Dataset entries:
^^^^

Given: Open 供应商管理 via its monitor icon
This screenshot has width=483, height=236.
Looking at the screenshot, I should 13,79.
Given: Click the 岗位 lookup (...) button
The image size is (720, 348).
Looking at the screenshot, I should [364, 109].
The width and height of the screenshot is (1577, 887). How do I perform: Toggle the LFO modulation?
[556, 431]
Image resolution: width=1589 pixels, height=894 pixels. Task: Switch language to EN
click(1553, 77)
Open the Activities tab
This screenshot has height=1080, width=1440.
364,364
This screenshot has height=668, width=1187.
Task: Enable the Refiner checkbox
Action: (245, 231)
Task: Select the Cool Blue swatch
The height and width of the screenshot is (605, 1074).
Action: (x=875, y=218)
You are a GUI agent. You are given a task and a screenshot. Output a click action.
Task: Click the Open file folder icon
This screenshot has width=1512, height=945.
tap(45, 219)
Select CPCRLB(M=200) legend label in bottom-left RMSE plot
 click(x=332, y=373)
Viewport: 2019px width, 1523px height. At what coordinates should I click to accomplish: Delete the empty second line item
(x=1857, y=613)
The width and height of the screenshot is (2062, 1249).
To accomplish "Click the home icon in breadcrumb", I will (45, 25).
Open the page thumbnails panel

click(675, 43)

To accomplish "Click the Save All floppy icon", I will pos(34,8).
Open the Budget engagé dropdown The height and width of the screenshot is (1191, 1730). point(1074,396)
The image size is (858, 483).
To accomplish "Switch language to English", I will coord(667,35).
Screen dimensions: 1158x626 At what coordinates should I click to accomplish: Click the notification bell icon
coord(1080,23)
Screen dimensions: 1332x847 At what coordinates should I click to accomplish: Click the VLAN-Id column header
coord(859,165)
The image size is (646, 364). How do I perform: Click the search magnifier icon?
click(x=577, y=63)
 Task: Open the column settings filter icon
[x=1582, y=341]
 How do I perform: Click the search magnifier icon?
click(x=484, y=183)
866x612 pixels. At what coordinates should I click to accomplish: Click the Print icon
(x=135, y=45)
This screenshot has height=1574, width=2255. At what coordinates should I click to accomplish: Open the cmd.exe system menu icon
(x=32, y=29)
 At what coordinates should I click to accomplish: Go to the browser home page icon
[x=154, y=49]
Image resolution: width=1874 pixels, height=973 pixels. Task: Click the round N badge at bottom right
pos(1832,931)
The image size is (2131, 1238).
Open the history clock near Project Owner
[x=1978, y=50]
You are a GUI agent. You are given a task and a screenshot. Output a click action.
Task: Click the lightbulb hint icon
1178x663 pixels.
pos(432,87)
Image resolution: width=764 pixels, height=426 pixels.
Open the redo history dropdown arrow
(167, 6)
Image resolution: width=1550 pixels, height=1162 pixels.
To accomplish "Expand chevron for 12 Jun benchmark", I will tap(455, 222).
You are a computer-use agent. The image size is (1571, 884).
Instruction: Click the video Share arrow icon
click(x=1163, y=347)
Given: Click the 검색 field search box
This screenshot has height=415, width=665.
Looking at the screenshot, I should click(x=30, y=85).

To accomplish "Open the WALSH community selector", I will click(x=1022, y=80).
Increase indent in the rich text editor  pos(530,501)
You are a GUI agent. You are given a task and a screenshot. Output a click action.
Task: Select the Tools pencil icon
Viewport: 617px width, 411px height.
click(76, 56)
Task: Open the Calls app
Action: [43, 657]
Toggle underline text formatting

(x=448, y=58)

^^^^

> [Work item] Using the data above, return each line exactly as written.

> [Exercise result]
Given: Open 供应商管理 via its monitor icon
This screenshot has width=483, height=236.
Looking at the screenshot, I should 13,79.
Given: Click the 岗位 lookup (...) button
The image size is (720, 348).
Looking at the screenshot, I should [364, 109].
The width and height of the screenshot is (1577, 887). How do I perform: Toggle the LFO modulation?
[556, 431]
Image resolution: width=1589 pixels, height=894 pixels. Task: Switch language to EN
click(1553, 77)
Open the Activities tab
This screenshot has height=1080, width=1440.
364,364
This screenshot has height=668, width=1187.
Task: Enable the Refiner checkbox
Action: (245, 231)
Task: Select the Cool Blue swatch
The height and width of the screenshot is (605, 1074).
Action: (x=875, y=218)
You are a GUI agent. You are given a task and a screenshot. Output a click action.
Task: Click the Open file folder icon
This screenshot has width=1512, height=945.
tap(45, 219)
Select CPCRLB(M=200) legend label in bottom-left RMSE plot
 click(x=332, y=373)
Viewport: 2019px width, 1523px height. At what coordinates should I click to accomplish: Delete the empty second line item
(x=1857, y=613)
The width and height of the screenshot is (2062, 1249).
To accomplish "Click the home icon in breadcrumb", I will (45, 25).
Open the page thumbnails panel

click(675, 43)

To accomplish "Click the Save All floppy icon", I will pos(34,8).
Open the Budget engagé dropdown The height and width of the screenshot is (1191, 1730). point(1074,396)
The image size is (858, 483).
To accomplish "Switch language to English", I will coord(667,35).
Screen dimensions: 1158x626 At what coordinates should I click to accomplish: Click the notification bell icon
coord(1080,23)
Screen dimensions: 1332x847 At what coordinates should I click to accomplish: Click the VLAN-Id column header
coord(859,165)
The image size is (646, 364). How do I perform: Click the search magnifier icon?
click(x=577, y=63)
 Task: Open the column settings filter icon
[x=1582, y=341]
 How do I perform: Click the search magnifier icon?
click(x=484, y=183)
866x612 pixels. At what coordinates should I click to accomplish: Click the Print icon
(x=135, y=45)
This screenshot has height=1574, width=2255. At what coordinates should I click to accomplish: Open the cmd.exe system menu icon
(x=32, y=29)
 At what coordinates should I click to accomplish: Go to the browser home page icon
[x=154, y=49]
Image resolution: width=1874 pixels, height=973 pixels. Task: Click the round N badge at bottom right
pos(1832,931)
The image size is (2131, 1238).
Open the history clock near Project Owner
[x=1978, y=50]
You are a GUI agent. You are given a task and a screenshot. Output a click action.
Task: Click the lightbulb hint icon
1178x663 pixels.
pos(432,87)
Image resolution: width=764 pixels, height=426 pixels.
Open the redo history dropdown arrow
(167, 6)
Image resolution: width=1550 pixels, height=1162 pixels.
To accomplish "Expand chevron for 12 Jun benchmark", I will tap(455, 222).
You are a computer-use agent. The image size is (1571, 884).
Instruction: Click the video Share arrow icon
click(x=1163, y=347)
Given: Click the 검색 field search box
This screenshot has height=415, width=665.
Looking at the screenshot, I should click(x=30, y=85).

To accomplish "Open the WALSH community selector", I will click(x=1022, y=80).
Increase indent in the rich text editor  pos(530,501)
You are a GUI agent. You are given a task and a screenshot. Output a click action.
Task: Select the Tools pencil icon
Viewport: 617px width, 411px height.
click(76, 56)
Task: Open the Calls app
Action: [43, 657]
Toggle underline text formatting

(x=448, y=58)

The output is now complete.